Inventory Turnover Calculator
Calculate inventory turnover ratio and days of inventory on hand.
What is Inventory Turnover Calculator?
The inventory turnover calculator measures how often inventory is sold and replaced in a year.
Formula
Turnover = COGS / average inventory. Days on hand = 365 / turnover.
Worked example
$500k COGS, $50k avg inventory: turnover 10, days on hand 36.5. Inventory is replaced every ~5 weeks.
How to use this calculator
- Enter annual COGS and average inventory value.
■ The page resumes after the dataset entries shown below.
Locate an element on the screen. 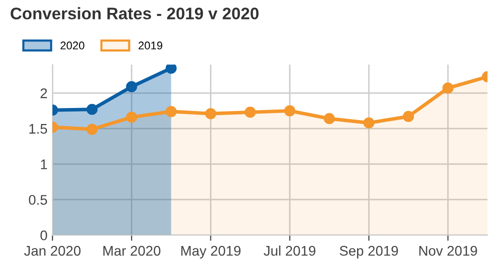 The width and height of the screenshot is (500, 275). x-tick-label: Nov 2019 is located at coordinates (448, 251).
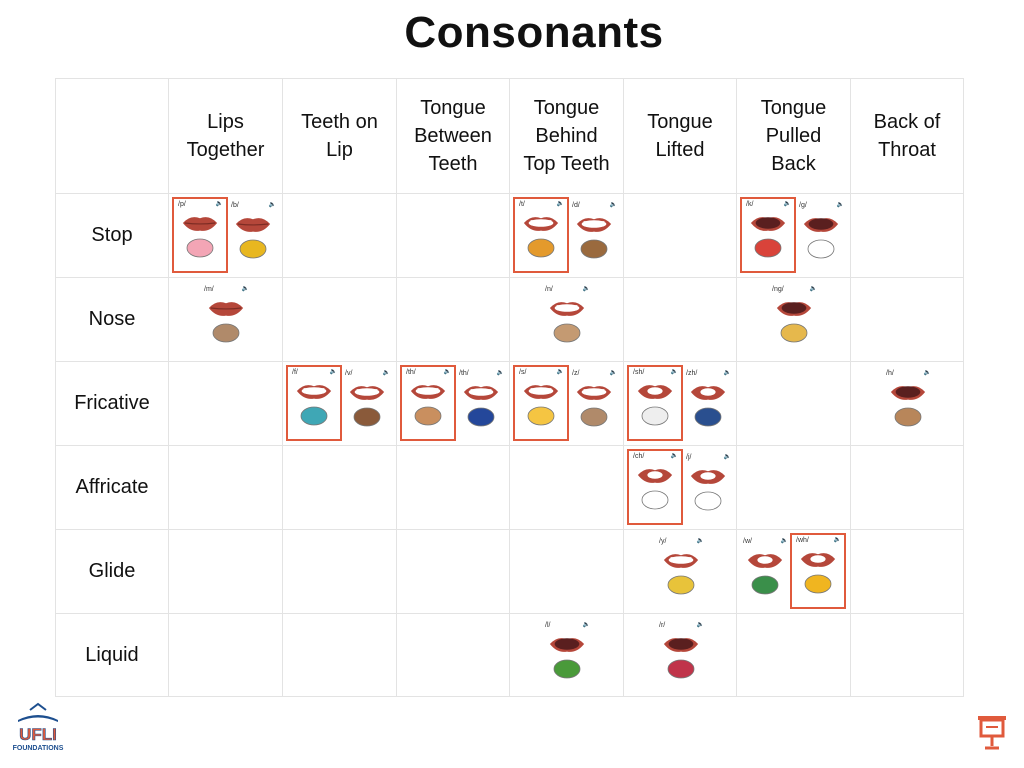  What do you see at coordinates (594, 236) in the screenshot?
I see `sound-card-dog: /d/ 🔈` at bounding box center [594, 236].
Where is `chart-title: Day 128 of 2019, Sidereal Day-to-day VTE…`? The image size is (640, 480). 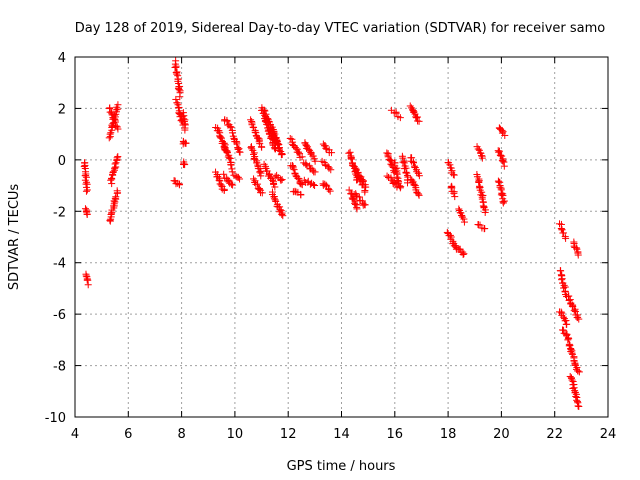
chart-title: Day 128 of 2019, Sidereal Day-to-day VTE… is located at coordinates (340, 28).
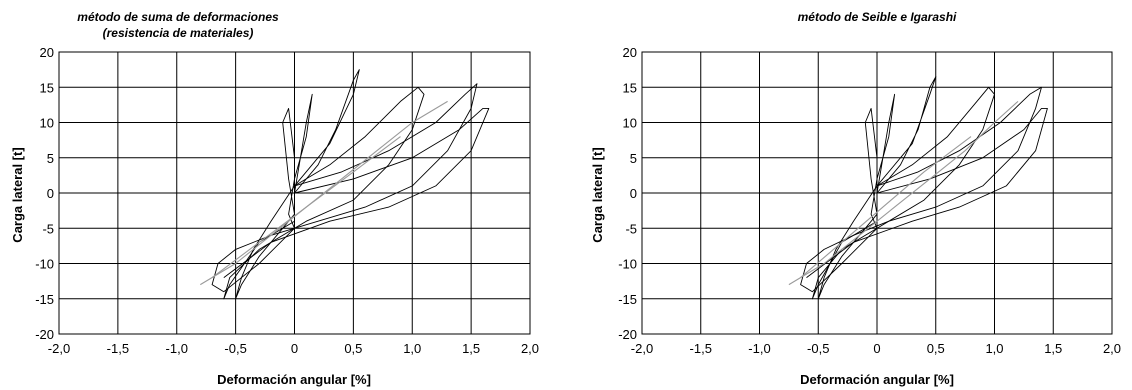  Describe the element at coordinates (178, 17) in the screenshot. I see `chart-title: método de suma de deformaciones` at that location.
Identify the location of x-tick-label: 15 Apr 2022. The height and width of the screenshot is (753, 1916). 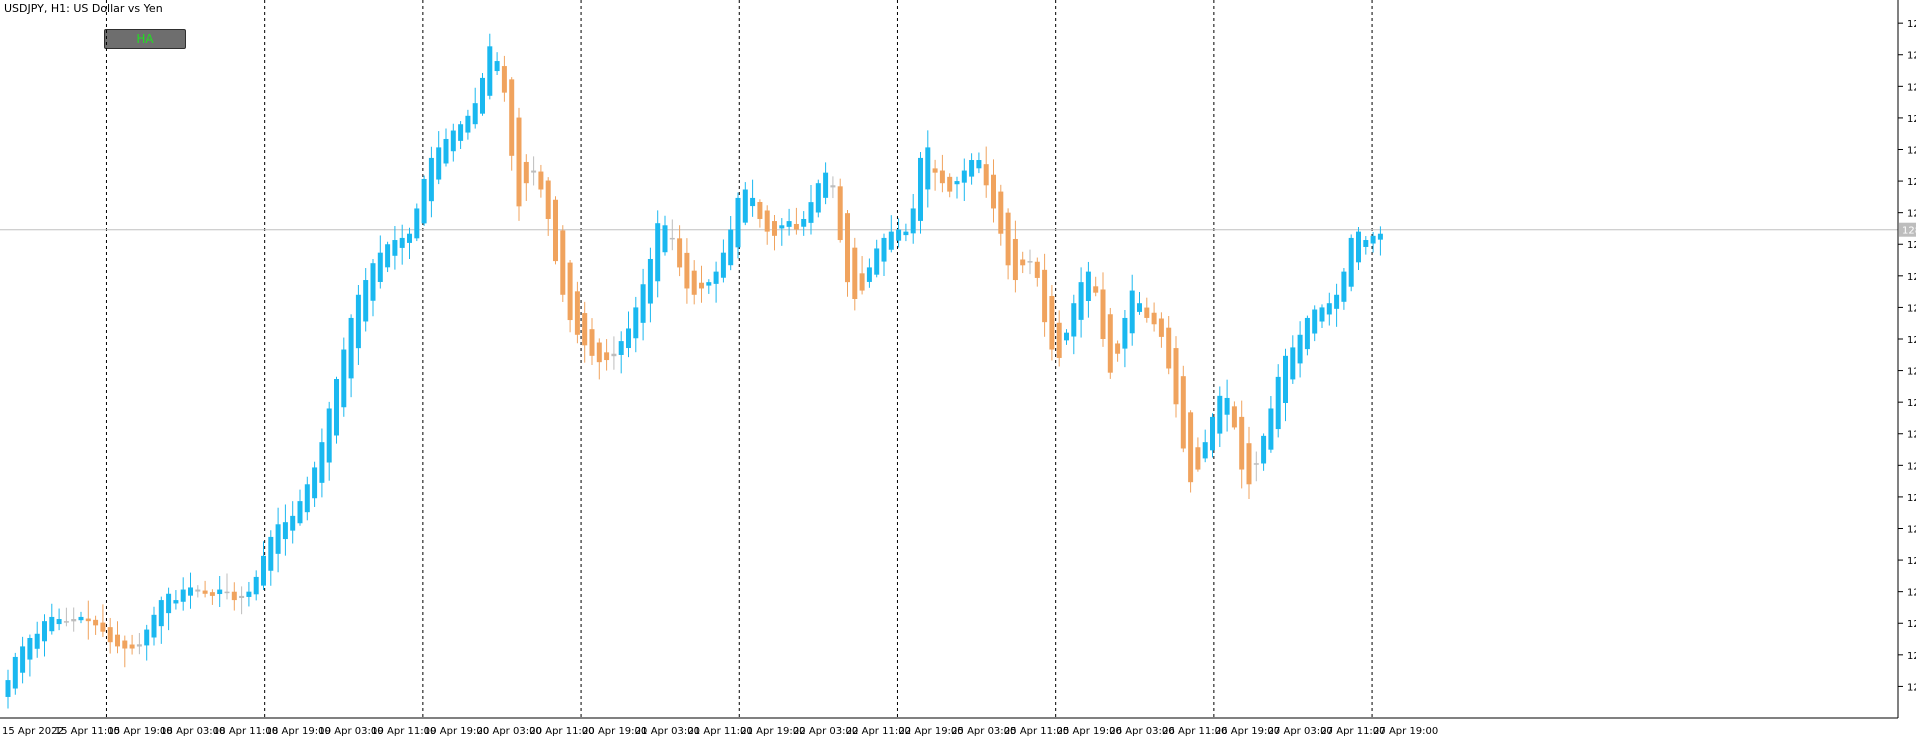
(33, 732).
- Turnover and days on hand appear.
Frequently asked questions
Industry-typical turnover?
Grocery: 15–20×/year. Apparel: 4–6×. Furniture: 4×. Auto dealers: 8–12×. Software: doesn't apply (no physical inventory).
Higher turnover = better?
Usually yes — capital is being efficiently used. But too high may indicate stockouts (lost sales). Match industry norms.
Why use COGS not revenue?
Inventory is at cost; COGS is also at cost. Using revenue would inflate the ratio because of markup.
How to improve turnover?
Better demand forecasting, just-in-time ordering, faster supplier shipping, removing slow-moving items. Or just lower inventory levels (with care to avoid stockouts).